[Your assignment] What you return must be the lines of the data that hold the word "width".

[Excerpted records]
# # # # #

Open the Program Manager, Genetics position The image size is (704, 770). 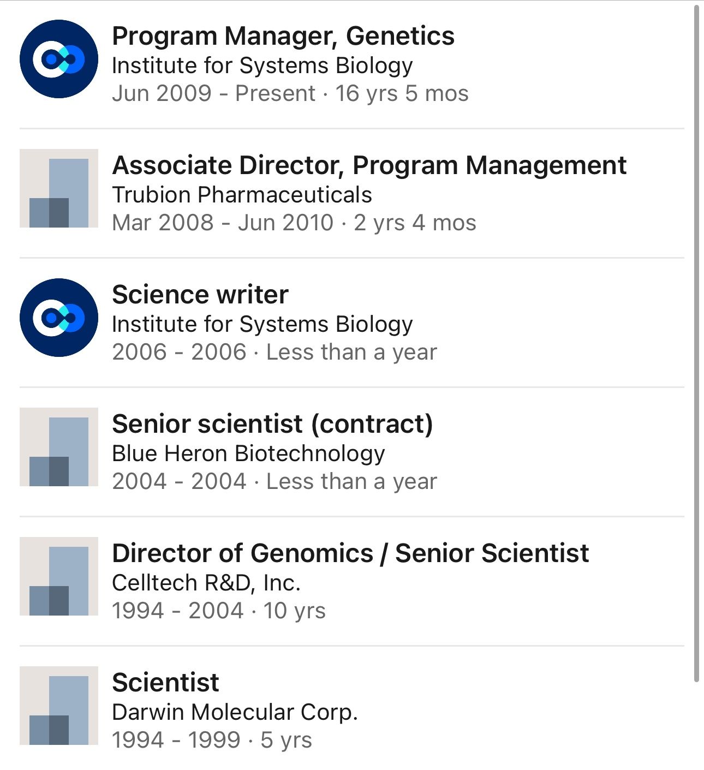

# # # # #

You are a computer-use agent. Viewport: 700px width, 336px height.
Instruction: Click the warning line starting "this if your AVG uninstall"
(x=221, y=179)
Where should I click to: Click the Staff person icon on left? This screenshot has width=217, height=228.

# # # # #

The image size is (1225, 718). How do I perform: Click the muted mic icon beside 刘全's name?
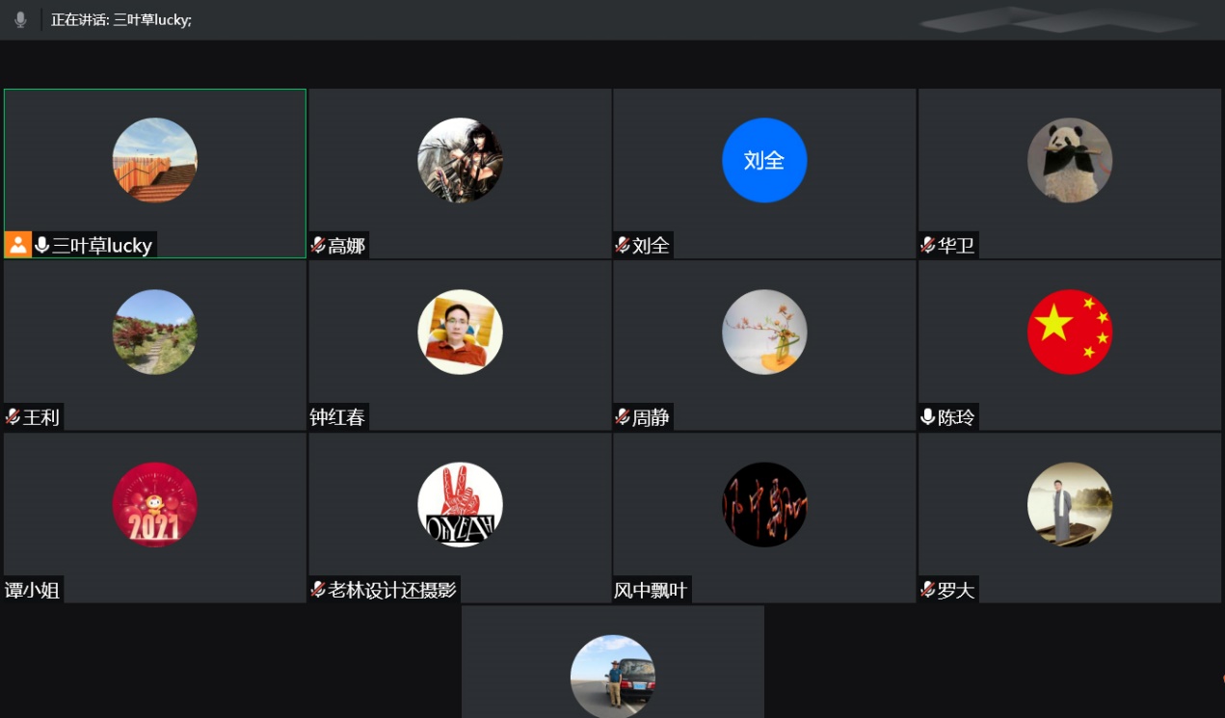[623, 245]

# # # # #

[Exercise output]
You are a computer-use agent. Viewport: 700px width, 336px height.
Where should I click to: Click the Staff person icon on left? This screenshot has width=217, height=228.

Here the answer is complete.